Heritage Day at the Heritage Square Museum

This past Sunday at the Heritage Square Museum in Highland Park it was L.A. Heritage Day. The Heritage Square Museum is a "living museum" made up of some Victorian buildings saved from impending demolition that was begun in the 1960s. All the homes were moved from their foundations and transported to their current home in Highland Park. Some of the buildings are still pretty rundown and, as money comes in, are restored. My sister and I used to play a game on road-trips where we'd try to spot rundown houses with trees poking through the roofs and cry out, "That's your honeymoon house!"  The idea is that honeymooning in a run-down house would be rather humorously outrageous. Of us siblings, only my sister has been married so far and I don't think she did end up honeymooning in a dilapidated mansion. Anyway, our parents responded by creating the "Quiet Contest."

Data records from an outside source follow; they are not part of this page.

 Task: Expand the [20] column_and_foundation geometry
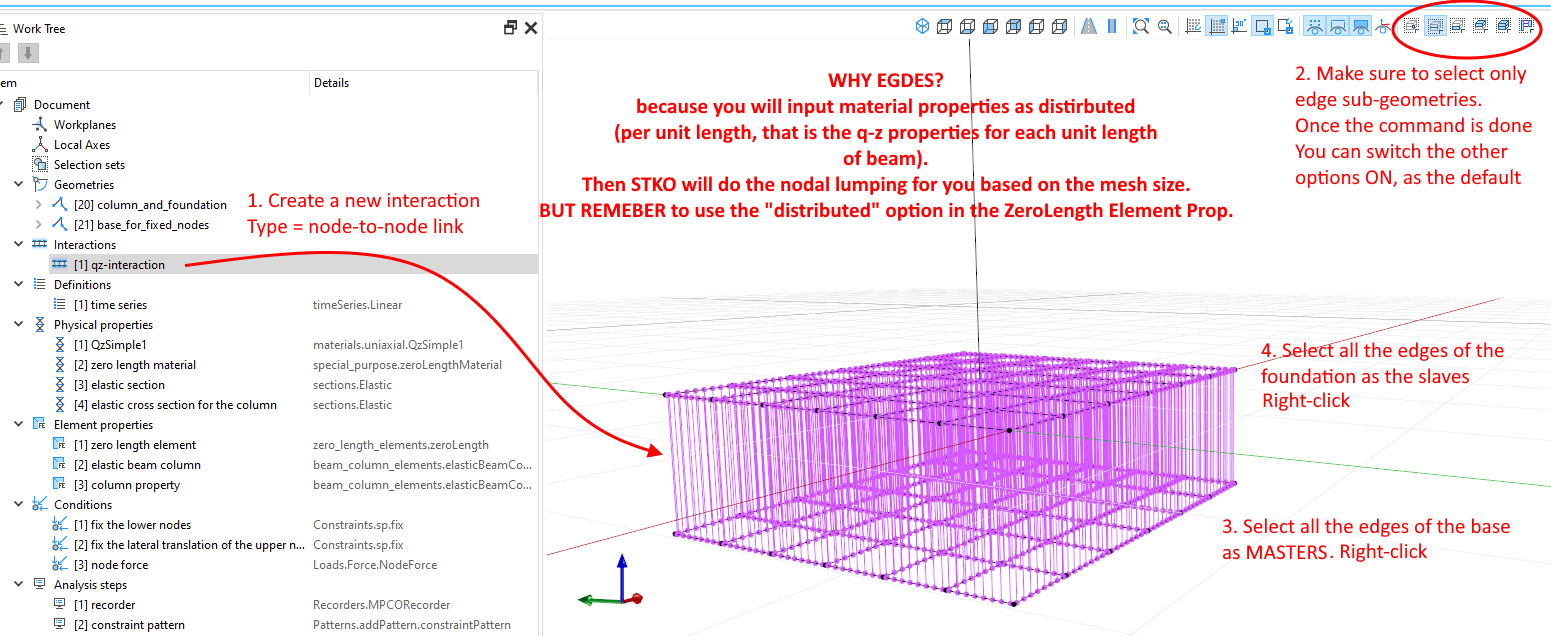[x=39, y=205]
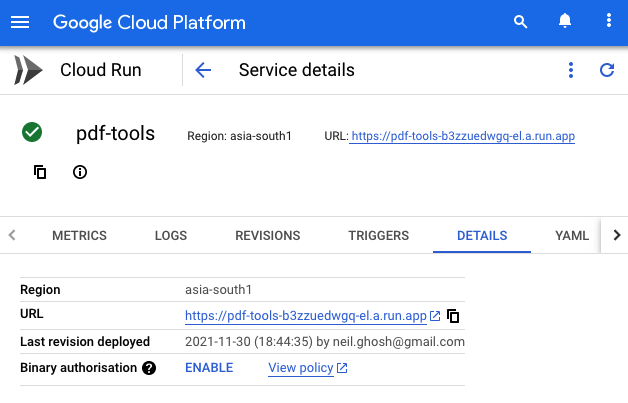Select the REVISIONS tab
The width and height of the screenshot is (628, 403).
[267, 236]
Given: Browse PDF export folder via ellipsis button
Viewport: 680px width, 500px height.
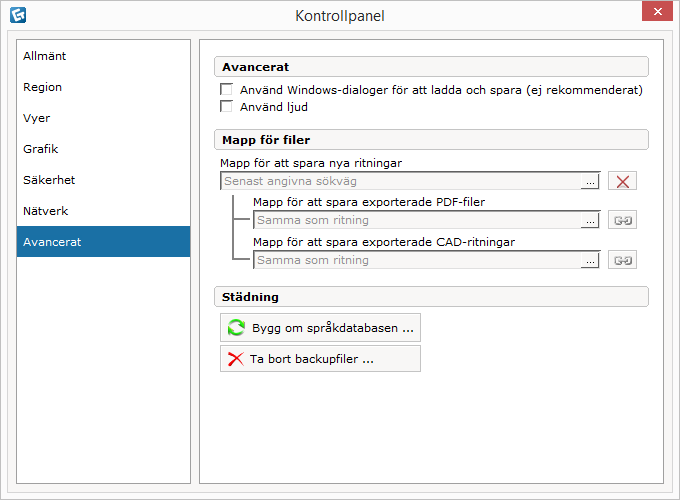Looking at the screenshot, I should point(590,221).
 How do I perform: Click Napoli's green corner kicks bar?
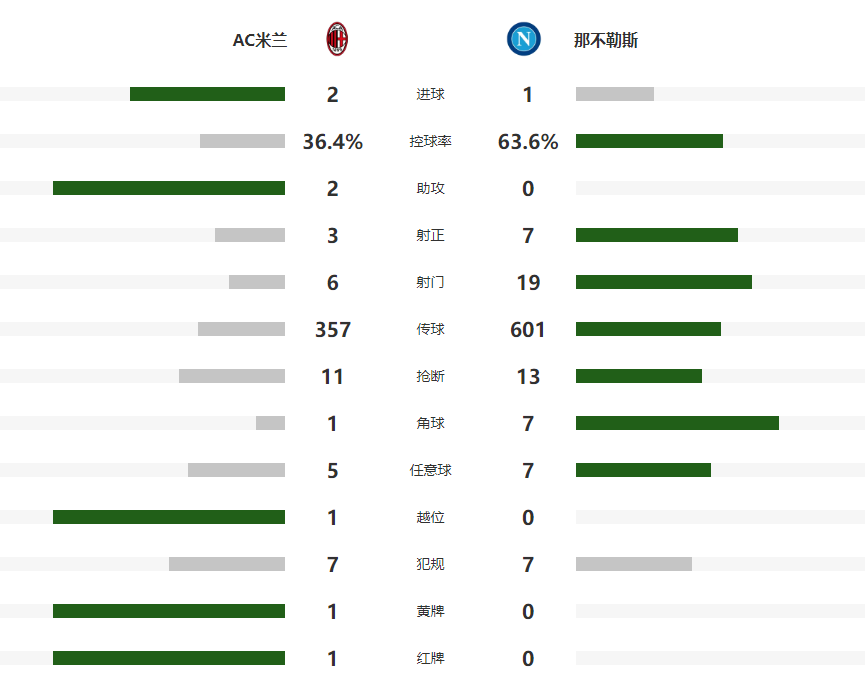pos(677,423)
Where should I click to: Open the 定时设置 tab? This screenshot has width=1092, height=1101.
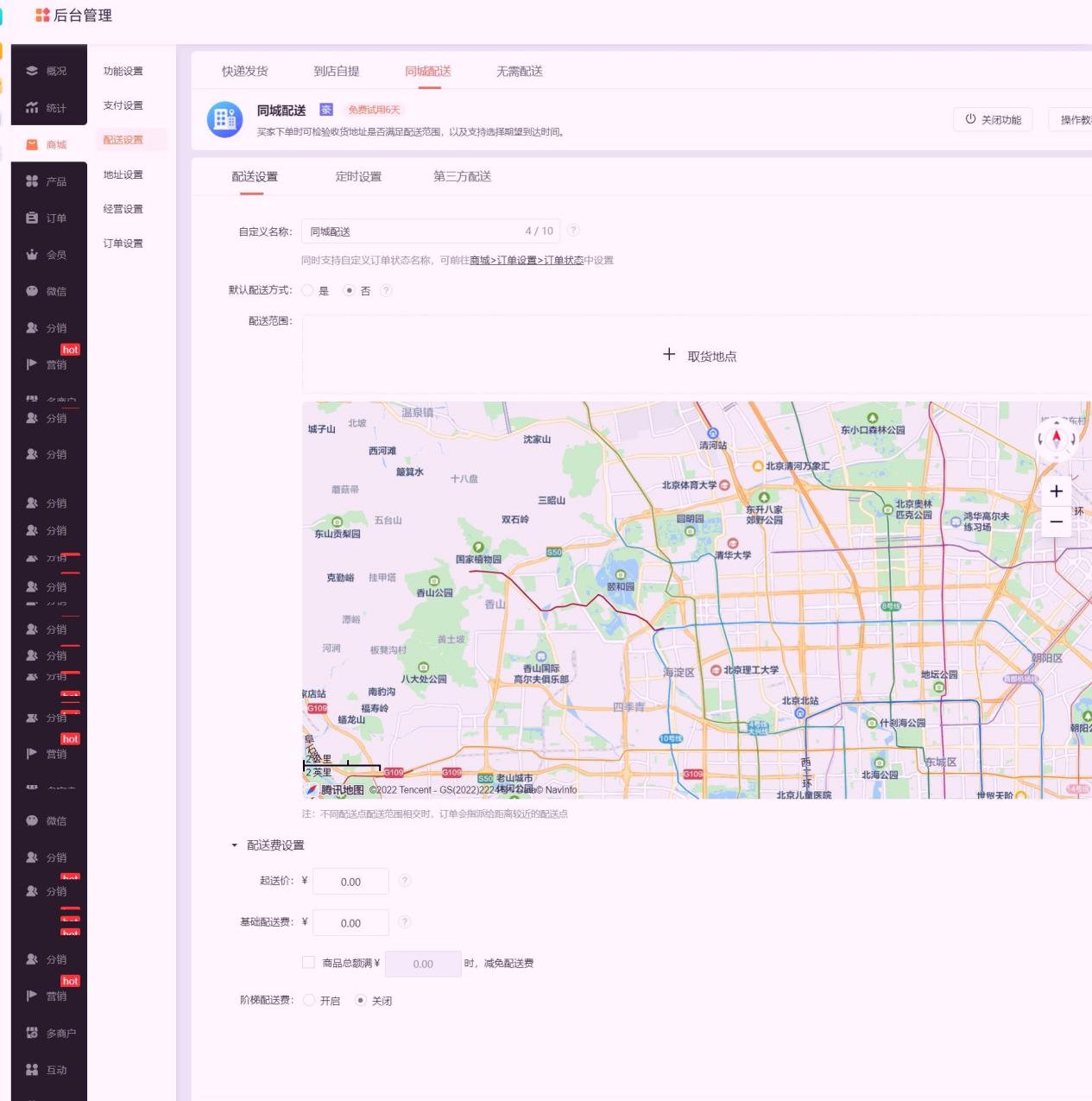(358, 176)
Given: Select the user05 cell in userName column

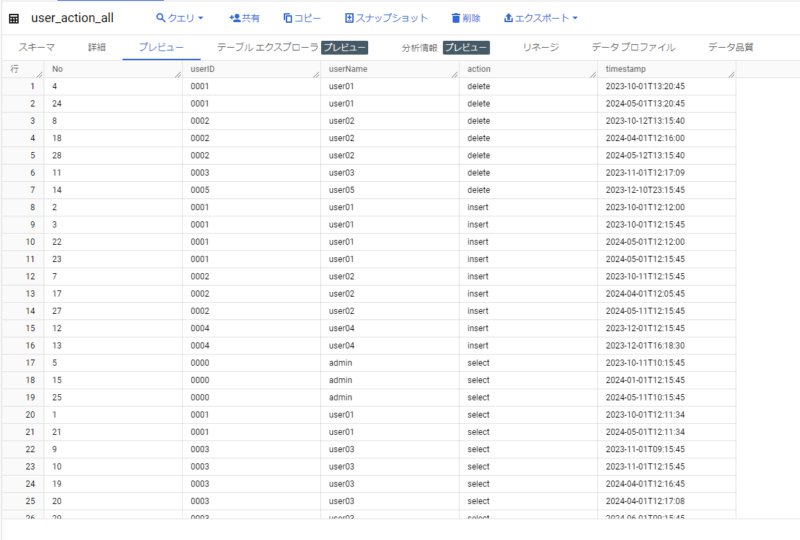Looking at the screenshot, I should click(343, 190).

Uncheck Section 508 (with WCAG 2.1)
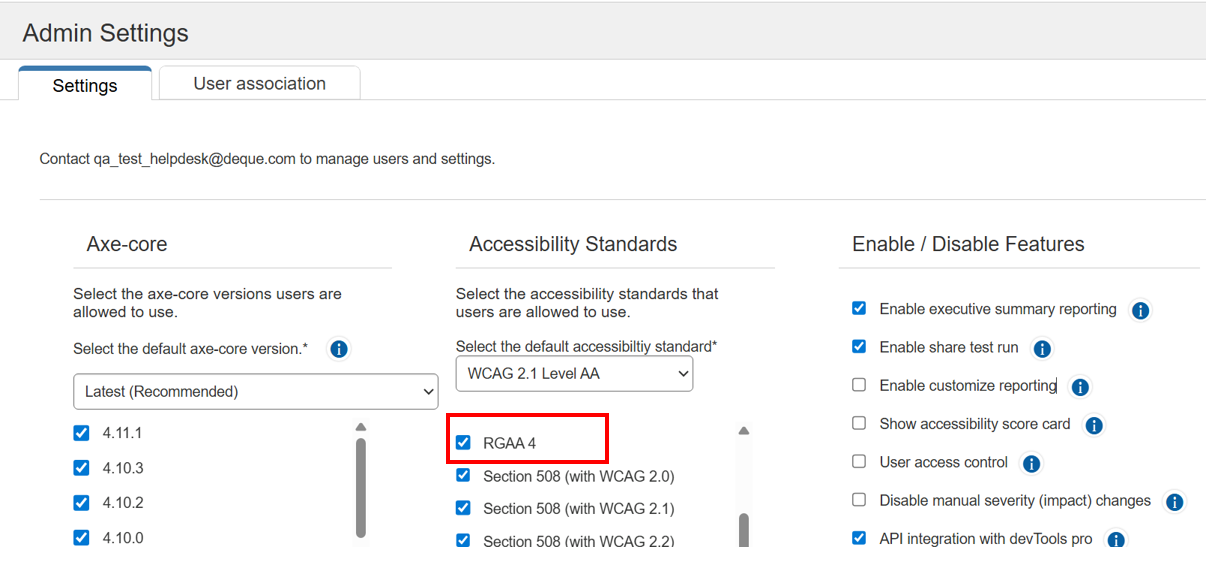[x=463, y=508]
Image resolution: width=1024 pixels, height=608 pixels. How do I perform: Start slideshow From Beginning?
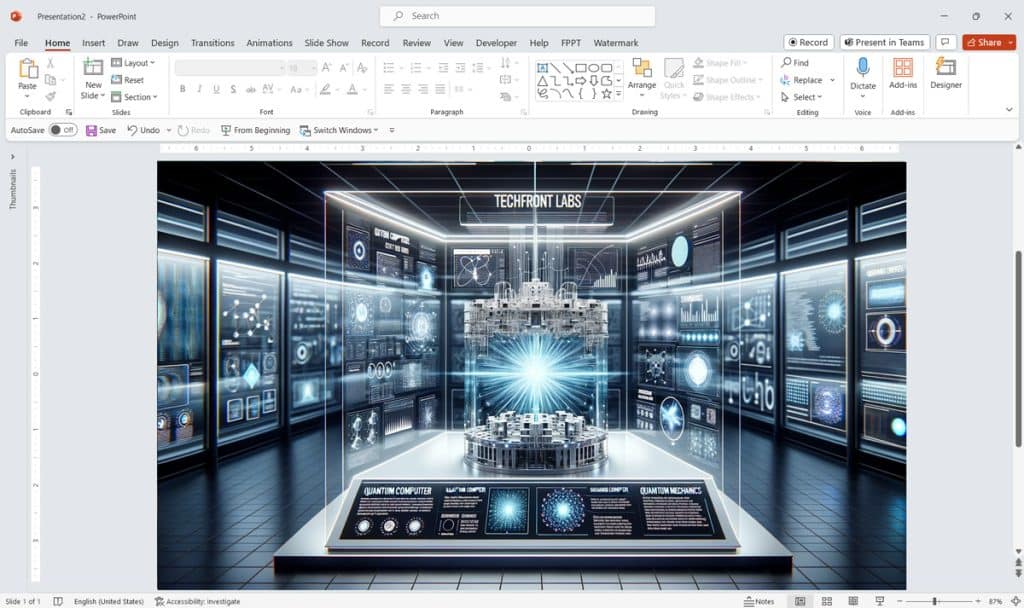(x=254, y=130)
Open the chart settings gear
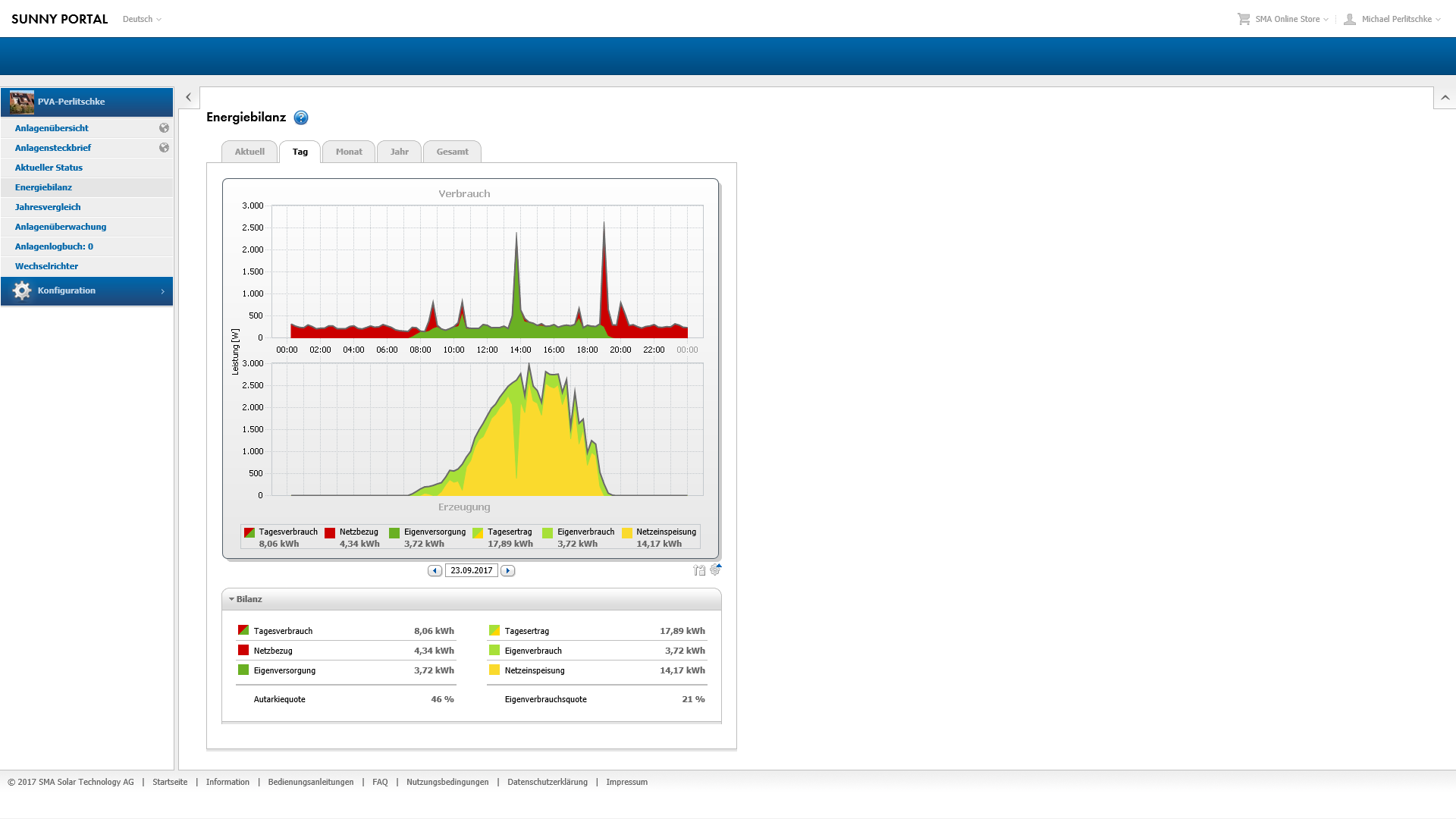Image resolution: width=1456 pixels, height=819 pixels. (715, 570)
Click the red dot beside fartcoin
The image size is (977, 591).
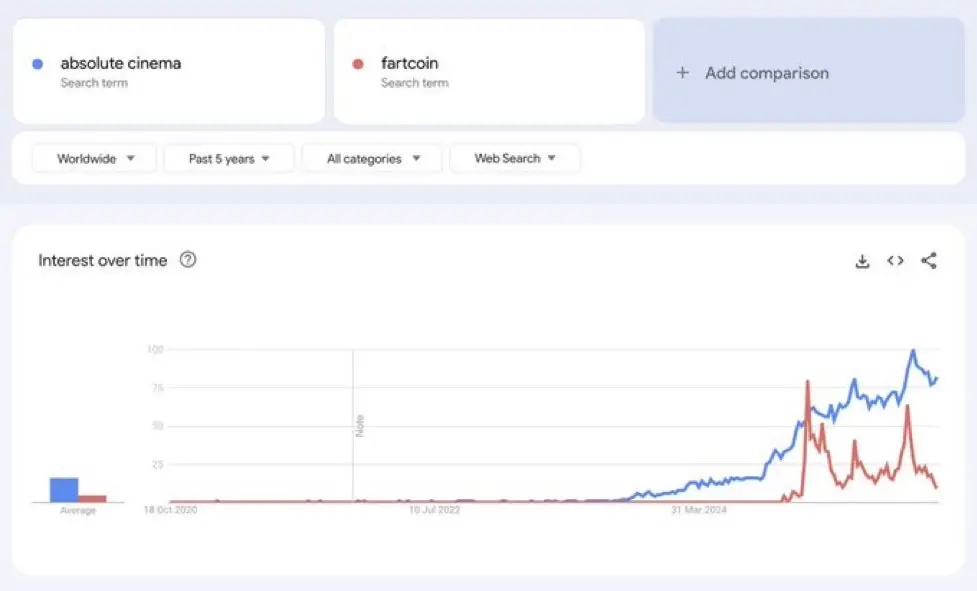(x=358, y=64)
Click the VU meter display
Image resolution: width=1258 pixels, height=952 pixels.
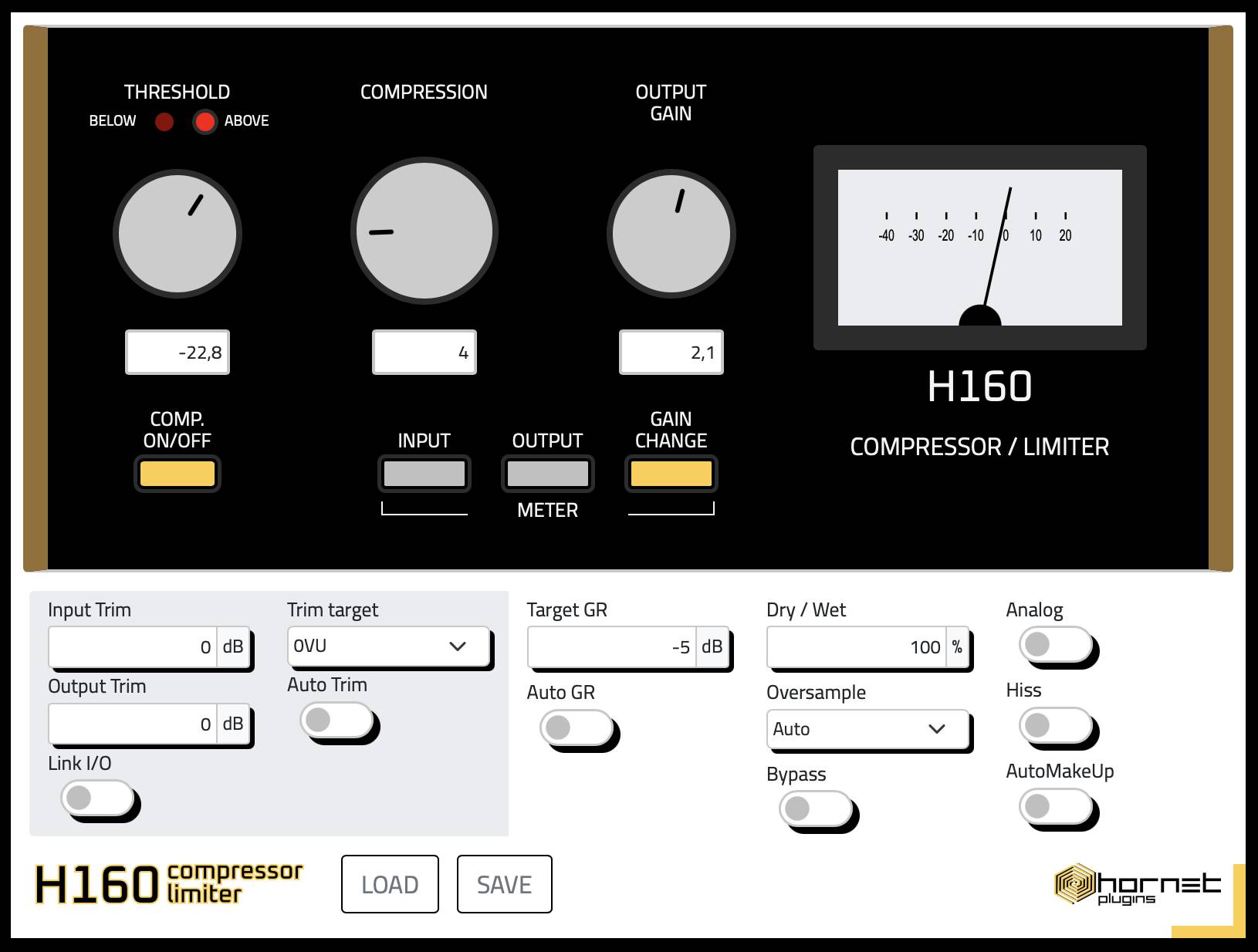979,247
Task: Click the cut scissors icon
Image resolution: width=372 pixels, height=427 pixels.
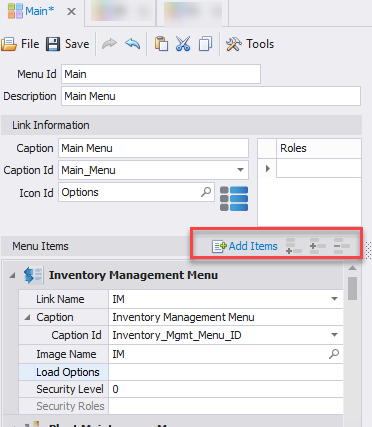Action: (x=183, y=44)
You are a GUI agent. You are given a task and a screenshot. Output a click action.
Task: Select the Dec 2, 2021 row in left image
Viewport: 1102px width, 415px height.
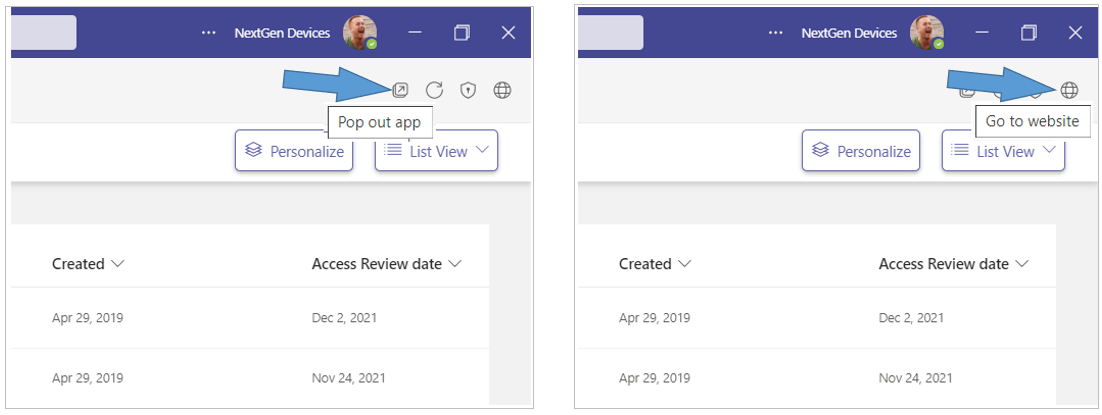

        One of the more colorful Victorian homes.                              A Victorian teenager posing in front of the chapel.

Because of fire code, so the story goes, all of the second (and third, in the case of the hexagonal house) stories of these fine buildings are off limits except to the volunteers. One of the costumed guides complained how silly that was since there is no danger of fire in the homes. However, another guide said that two of the original buildings burnt down after being moved to Heritage Square. Probably some punk kids out for kicks but who knows?


    A docent and I in my Zodiac shirt.       It's like a giant cable-knit sweater that someone keeps knitting and knitting and...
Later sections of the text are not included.